» **Description of the task**
Below are the entries; return every line among them that holds the word "computer".

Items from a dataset
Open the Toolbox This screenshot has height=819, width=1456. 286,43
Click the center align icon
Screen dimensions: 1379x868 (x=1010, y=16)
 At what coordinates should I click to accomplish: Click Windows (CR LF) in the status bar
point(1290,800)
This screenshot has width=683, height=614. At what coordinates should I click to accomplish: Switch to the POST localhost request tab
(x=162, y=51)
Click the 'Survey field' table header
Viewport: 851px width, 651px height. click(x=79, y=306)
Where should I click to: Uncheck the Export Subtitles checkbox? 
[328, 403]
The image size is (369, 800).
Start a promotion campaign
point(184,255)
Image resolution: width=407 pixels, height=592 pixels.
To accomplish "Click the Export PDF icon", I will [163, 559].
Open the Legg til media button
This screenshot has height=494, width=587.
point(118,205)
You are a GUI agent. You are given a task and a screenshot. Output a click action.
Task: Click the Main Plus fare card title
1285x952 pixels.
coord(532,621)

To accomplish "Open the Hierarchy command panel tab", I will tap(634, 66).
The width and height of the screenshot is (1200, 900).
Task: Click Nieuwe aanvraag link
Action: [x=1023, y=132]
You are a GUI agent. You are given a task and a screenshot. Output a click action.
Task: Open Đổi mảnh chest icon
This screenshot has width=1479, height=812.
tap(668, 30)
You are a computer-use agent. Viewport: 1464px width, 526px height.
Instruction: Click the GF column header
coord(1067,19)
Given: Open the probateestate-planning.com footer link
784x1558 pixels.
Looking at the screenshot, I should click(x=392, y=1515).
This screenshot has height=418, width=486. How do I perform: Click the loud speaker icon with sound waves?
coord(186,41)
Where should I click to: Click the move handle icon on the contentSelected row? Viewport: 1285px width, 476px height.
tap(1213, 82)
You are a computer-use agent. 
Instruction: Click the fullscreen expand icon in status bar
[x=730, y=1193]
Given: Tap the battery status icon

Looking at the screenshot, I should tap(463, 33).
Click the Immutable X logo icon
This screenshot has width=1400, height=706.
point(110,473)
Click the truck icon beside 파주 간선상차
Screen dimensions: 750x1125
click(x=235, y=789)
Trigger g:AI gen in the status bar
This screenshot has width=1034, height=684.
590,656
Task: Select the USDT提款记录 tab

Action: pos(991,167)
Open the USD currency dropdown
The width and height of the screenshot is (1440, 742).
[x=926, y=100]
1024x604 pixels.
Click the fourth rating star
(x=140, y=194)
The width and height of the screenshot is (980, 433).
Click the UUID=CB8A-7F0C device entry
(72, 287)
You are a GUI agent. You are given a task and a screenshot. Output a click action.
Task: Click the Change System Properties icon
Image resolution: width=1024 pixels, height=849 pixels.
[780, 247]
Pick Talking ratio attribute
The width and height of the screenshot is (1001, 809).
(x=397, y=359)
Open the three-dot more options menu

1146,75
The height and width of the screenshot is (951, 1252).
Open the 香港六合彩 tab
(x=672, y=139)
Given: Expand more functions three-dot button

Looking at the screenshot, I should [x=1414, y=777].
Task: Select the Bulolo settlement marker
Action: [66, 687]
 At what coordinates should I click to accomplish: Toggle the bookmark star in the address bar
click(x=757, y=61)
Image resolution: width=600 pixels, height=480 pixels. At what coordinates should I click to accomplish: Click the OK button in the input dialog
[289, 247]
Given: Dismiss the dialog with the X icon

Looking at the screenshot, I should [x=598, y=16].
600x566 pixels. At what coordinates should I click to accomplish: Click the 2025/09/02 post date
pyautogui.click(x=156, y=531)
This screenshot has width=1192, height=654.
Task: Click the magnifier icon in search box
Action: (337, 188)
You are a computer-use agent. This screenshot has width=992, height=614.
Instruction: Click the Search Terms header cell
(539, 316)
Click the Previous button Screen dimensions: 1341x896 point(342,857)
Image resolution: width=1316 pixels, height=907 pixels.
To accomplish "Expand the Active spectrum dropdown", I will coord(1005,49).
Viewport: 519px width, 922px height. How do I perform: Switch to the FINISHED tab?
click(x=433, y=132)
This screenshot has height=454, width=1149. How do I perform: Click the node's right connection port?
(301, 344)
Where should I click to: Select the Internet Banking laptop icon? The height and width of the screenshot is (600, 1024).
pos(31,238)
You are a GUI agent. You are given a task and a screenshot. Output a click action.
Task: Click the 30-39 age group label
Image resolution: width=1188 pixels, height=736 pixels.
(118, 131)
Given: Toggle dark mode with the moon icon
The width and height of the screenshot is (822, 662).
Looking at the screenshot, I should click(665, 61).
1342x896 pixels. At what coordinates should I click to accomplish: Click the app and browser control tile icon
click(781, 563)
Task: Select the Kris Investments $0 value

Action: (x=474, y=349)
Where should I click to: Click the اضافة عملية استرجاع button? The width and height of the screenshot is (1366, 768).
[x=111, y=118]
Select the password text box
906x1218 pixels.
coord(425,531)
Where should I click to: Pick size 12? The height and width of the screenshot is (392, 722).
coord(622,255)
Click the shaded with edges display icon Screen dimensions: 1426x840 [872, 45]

» **The completed task**
You are a computer-use agent. Viewport: 1464px width, 526px height.
You are a computer-use agent. 
You are a computer-use agent. This screenshot has width=992, height=614.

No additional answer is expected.